Dans les deux cas, nous prenons le rôle de conseillers chargés de gérer le royaume. Dans Reigns, le roi est incarné par l’un des joueurs, alors qu’il est totalement absent du Dilemme du Roi.

Le mode de gouvernement est donc complètement différent, et les conseillers de Reigns ont vraiment un rôle de conseil. Ils doivent anticiper les choix du roi, et faire preuve d’éloquence, mais la décision finale revient au roi seul.

Dans Le Dilemme du Roi, chaque conseiller expose son point de vue, puis un vote à lieu. Il n’est pas égalitaire, mais dépend de l’influence de chacun. En commençant par le Meneur, chaque joueur vote oui, non, ou passe, et pose un certain nombre de jetons. Il est ensuite possible de renforcer son vote oui ou non si son tour revient.

Lorsque la phase s’arrête, le côté qui a le plus de jetons gagne.
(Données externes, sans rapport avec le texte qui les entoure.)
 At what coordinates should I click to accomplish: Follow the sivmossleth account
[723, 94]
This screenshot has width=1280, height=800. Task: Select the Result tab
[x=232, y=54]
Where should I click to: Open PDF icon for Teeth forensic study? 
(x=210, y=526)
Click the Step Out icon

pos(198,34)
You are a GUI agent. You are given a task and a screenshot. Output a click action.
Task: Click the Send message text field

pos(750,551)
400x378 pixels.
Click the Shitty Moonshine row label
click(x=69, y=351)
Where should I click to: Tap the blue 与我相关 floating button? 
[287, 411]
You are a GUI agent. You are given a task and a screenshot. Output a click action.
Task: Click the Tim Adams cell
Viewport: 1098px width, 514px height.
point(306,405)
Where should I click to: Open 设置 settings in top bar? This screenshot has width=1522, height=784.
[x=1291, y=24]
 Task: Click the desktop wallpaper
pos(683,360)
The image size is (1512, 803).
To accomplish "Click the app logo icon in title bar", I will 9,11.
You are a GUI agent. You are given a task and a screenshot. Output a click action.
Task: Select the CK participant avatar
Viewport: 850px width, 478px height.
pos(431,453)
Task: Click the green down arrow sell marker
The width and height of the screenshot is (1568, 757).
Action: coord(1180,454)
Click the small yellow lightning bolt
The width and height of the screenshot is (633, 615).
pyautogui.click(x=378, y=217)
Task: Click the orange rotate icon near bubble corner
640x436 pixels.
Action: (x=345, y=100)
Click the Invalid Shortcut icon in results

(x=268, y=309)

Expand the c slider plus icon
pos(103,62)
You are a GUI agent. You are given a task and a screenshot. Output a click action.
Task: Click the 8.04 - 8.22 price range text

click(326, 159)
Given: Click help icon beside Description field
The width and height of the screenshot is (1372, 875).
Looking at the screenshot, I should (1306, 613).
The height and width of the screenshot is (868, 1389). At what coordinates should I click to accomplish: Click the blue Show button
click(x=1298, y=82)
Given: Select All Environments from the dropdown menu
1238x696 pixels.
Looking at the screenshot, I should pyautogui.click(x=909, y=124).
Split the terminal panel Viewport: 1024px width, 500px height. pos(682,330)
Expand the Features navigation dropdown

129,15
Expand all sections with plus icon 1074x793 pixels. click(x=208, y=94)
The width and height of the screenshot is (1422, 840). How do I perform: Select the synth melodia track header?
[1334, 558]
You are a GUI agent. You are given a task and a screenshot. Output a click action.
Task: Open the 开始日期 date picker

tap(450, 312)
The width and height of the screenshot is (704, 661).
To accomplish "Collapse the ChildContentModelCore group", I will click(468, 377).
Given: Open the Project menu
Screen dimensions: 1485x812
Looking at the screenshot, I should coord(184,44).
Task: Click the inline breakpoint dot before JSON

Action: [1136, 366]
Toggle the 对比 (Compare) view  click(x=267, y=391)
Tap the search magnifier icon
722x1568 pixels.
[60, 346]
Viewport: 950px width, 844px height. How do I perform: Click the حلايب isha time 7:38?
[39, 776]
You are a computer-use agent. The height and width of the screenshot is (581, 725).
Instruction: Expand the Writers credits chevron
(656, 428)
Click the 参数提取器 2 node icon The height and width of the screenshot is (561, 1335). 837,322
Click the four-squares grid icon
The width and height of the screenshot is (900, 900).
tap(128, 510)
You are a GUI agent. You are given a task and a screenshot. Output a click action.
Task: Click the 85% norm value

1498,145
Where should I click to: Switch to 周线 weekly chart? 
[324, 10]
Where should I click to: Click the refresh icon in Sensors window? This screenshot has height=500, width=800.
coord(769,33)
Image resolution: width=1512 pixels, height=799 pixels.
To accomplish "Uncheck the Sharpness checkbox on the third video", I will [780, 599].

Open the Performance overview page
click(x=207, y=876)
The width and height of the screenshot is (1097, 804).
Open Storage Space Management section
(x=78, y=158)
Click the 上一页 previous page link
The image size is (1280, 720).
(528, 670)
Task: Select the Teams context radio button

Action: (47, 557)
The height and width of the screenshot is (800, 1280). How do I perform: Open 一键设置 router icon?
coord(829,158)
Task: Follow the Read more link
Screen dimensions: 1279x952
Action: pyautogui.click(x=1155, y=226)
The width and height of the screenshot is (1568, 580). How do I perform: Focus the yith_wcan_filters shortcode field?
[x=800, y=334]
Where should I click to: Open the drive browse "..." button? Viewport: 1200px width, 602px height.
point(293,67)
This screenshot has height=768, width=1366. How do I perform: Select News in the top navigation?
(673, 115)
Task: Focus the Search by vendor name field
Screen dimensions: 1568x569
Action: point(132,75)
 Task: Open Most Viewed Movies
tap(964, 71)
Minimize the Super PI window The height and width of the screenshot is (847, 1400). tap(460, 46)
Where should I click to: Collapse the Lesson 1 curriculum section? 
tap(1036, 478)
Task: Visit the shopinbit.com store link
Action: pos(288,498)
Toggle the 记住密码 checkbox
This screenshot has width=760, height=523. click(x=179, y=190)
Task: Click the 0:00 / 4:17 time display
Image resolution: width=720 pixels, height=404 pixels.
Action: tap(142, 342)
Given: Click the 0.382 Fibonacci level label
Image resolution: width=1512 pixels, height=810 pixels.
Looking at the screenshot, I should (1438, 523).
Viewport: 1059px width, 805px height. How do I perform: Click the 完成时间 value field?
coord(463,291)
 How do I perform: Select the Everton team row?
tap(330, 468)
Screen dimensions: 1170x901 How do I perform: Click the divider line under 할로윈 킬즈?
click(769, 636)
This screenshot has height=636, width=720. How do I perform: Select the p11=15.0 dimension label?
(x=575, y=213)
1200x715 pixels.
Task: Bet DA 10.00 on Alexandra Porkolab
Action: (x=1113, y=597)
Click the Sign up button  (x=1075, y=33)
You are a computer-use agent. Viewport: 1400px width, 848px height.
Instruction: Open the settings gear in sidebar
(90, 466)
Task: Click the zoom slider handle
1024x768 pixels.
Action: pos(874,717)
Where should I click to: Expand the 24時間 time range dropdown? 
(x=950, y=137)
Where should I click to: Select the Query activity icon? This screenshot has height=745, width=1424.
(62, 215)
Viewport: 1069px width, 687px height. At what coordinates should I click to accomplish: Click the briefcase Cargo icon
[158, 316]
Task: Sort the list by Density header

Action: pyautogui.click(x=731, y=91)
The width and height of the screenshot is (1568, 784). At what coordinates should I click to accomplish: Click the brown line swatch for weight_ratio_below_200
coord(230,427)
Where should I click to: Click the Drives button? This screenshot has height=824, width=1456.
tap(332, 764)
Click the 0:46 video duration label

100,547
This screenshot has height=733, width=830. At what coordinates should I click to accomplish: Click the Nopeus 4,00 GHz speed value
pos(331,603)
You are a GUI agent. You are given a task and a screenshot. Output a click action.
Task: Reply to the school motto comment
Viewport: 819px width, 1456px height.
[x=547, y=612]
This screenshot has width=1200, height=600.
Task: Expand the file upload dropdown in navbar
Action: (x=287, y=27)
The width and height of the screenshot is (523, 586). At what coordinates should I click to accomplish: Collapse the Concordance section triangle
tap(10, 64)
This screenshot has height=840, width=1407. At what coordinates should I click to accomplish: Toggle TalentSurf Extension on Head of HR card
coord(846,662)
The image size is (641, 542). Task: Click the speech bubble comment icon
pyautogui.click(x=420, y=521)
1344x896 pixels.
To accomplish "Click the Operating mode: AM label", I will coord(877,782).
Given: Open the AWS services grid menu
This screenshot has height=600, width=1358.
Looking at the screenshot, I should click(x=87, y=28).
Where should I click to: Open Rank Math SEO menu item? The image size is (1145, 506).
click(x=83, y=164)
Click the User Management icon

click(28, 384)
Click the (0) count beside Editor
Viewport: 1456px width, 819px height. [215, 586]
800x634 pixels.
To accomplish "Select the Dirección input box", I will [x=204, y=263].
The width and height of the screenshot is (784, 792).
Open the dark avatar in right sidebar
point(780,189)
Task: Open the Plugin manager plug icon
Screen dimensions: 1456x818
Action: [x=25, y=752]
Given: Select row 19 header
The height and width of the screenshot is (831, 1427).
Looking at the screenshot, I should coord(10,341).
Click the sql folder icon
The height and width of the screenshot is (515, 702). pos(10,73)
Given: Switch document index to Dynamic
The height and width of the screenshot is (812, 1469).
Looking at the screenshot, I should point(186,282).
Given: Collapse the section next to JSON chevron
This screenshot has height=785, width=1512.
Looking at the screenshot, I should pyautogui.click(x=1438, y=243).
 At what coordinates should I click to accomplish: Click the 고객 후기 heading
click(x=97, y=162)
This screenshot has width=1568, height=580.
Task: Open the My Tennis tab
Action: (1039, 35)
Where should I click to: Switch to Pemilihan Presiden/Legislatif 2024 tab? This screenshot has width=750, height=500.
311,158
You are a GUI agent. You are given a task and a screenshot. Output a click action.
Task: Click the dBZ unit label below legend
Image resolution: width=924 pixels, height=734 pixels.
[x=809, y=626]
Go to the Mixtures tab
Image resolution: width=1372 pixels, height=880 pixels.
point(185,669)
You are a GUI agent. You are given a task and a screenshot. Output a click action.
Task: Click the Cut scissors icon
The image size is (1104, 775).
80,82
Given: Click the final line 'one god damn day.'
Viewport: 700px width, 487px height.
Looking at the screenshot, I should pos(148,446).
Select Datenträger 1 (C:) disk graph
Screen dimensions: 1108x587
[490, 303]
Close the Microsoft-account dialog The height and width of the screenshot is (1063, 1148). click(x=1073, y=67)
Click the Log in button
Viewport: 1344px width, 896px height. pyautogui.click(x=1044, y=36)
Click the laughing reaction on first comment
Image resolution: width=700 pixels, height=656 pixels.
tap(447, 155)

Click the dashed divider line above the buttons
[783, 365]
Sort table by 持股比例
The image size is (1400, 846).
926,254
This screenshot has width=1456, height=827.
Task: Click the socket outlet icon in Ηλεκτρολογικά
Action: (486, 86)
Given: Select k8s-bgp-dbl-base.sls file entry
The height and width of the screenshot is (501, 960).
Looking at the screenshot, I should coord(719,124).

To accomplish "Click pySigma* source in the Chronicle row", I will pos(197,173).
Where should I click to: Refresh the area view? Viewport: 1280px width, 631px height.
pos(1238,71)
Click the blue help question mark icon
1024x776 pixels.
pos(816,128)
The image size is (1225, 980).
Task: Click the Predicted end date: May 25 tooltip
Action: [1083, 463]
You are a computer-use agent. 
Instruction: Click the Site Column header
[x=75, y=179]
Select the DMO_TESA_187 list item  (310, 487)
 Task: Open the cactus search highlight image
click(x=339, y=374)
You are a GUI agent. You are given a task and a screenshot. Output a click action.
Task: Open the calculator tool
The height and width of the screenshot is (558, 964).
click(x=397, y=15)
Les conseillers ont donc un poids très important et influencent directement la prise de décision.

Il est d’ailleurs possible de proposer quelques pièces aux autres joueurs pour influencer encore plus directement les votes.

Les deux royaumes ne sont pas non plus gérés de la même manière, et celui de Reigns semble plus prospère à première vue. Dans Reigns, chaque conseiller vient avec une proposition, et c’est ce qui fait avancer le jeu. Lorsque tout le monde a présenté sa proposition, le roi doit obligatoirement en choisir au moins une.

Dans le Dilemme du Roi, c’est le contraire, et le conseil se contente généralement de subir et de réagir à des événements… qu’il a souvent lui même provoqué par ses décisions précédentes. Le royaume semble donc souvent au bord du gouffre, et son équilibre plus périlleux. Le conseil doit gérer les tensions avec les royaumes voisins, mais aussi les révoltes internes.

Aucun choix n’est bon, et quel que soit le côté vainqueur, il y a toujours des conséquences négatives qui surgiront un jour ou l’autre.

Mais c’est aussi ce qui fait la force du Dilemme du Roi, puisque chaque prise de décision marque véritablement l’Histoire. Dans Reigns, les parties comme les propositions sont toutes indépendantes les unes des autres. Un conseiller peut proposer d’aider les pauvres en leur donnant à manger, et son voisin d’aller combattre un dragon.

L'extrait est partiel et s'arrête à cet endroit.